We took a late train to Hel. As it screeched along the peninsula in northern Poland, the baltic sea reared up on either side of us. Fisherman and laborers got on and off as we made our way to the very tip. We accepted a room from an old woman who brought us into communist-style block housing and delivered us to her son, whose place we'd be staying in. None of them spoke English, not even the man's 12 year old son, Oscar. Pantomine ensued. Toilet handle jiggling, tooth brushing, "Where's a restaurant?" belly-rubbing mime style stuff. The guy eventually turns on the tv for us and Bugs Bunny blares in polish until we figure out the off button.
We dine in an incredible seafood restaurant surrounded by pieces of ship and nautical equipment. The locals sing along to the sea shantys. That kind of place. Half way through dinner, an air raid siren tears through the music. It's so loud, coming from across the street, that we cover our ears. A short wave radio crackles to life, bringing a strong polish voice to the mix. It seems to be giving instructions. Rivkah and I start looking for the evacuation to start. Or the smoke to start billowing. But the music just gets louder and the people start talking more with their hands.

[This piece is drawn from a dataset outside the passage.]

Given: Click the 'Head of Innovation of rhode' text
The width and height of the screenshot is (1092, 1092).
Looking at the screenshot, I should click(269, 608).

This eardrum-piercing insanity goes on for a full minute or more and then just stops. No one spoke English out there so who the hell knows...
After a beach day on the Baltic, we head to Krakow and rent an apartment for a few nights. The touristy area is way to annoying to deal with, so we end up spending most of our time in the old Jewish part of town. It's crumbly and beautiful. We spend a night drinking incredible Polish vodka with an anarchist/actor/book publisher/tavern owner who talks with us well into the night. He fills us in on recent Polish political events. There's definitely a lot of discontent here right now amongst the younger Poles. The government, run by twin brothers, is beholden to the Roman Catholic church and things appear to be quickly swinging to the right. Homophobia is on the rise, religion is being taught in schools instead of gym and art, and some claim that the climate of conformity is starting to resemble communism.

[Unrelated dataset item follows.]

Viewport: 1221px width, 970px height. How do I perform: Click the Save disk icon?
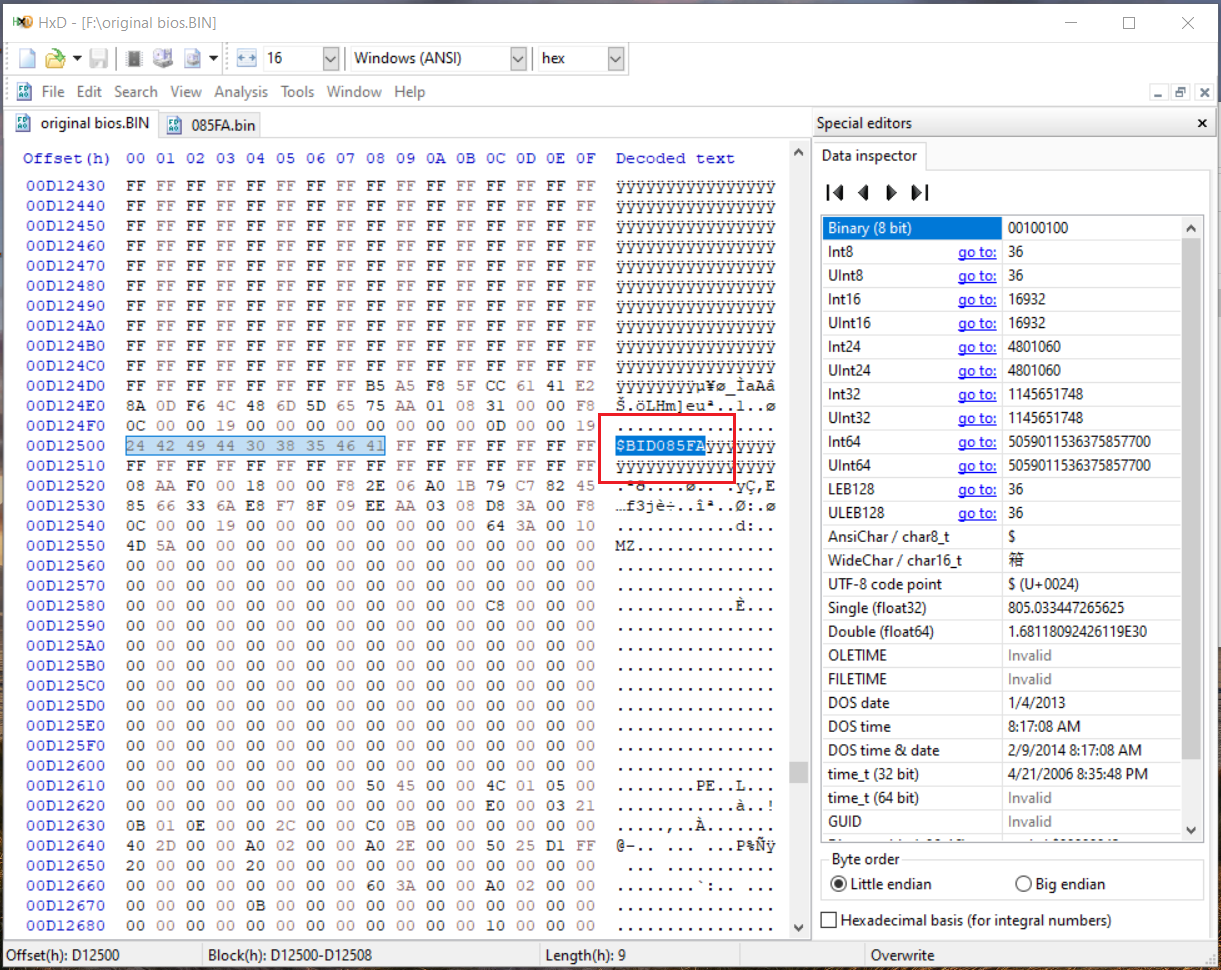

Kuba, the anarchist, has a condom machine in his bar. It's the only one in Krakow. It's a big contraption-I banged my elbow on it trying to move around in the tiny bathroom. When I comment on it, he says that the condom supply company/machine repair guy went out of business a year and a half ago. The machine is broken and empty- he now has it up only as a symbol of defiance against the church.
We left Krakow after a heavy final day at Auschwitz. In one room sits a massive pile of luggage that once belonged to some of the Jews who were put to death here. Big white letters spell out ANNI METZNER on one.
Just rolled into Slovakia this morning. We're in the Tatras mts., 20 minutes away from where my great-grandparents lived. It feels pretty incredible to be here. We're renting a guest room from an older Slovak couple. A plaque on the side of the house proclaims that Pope John Paul II spent the night once. We ask and it turns out to be true. The man's father was visited by the Pope in 1971 and he slept in the same room we are staying in. In the "brush-ups with fame" category, does that score more points than my previous high score of riding an elevator alone with Dr. Ruth? I think so. Tommorrow we start a two day backpacking trip through the incredible Tatras.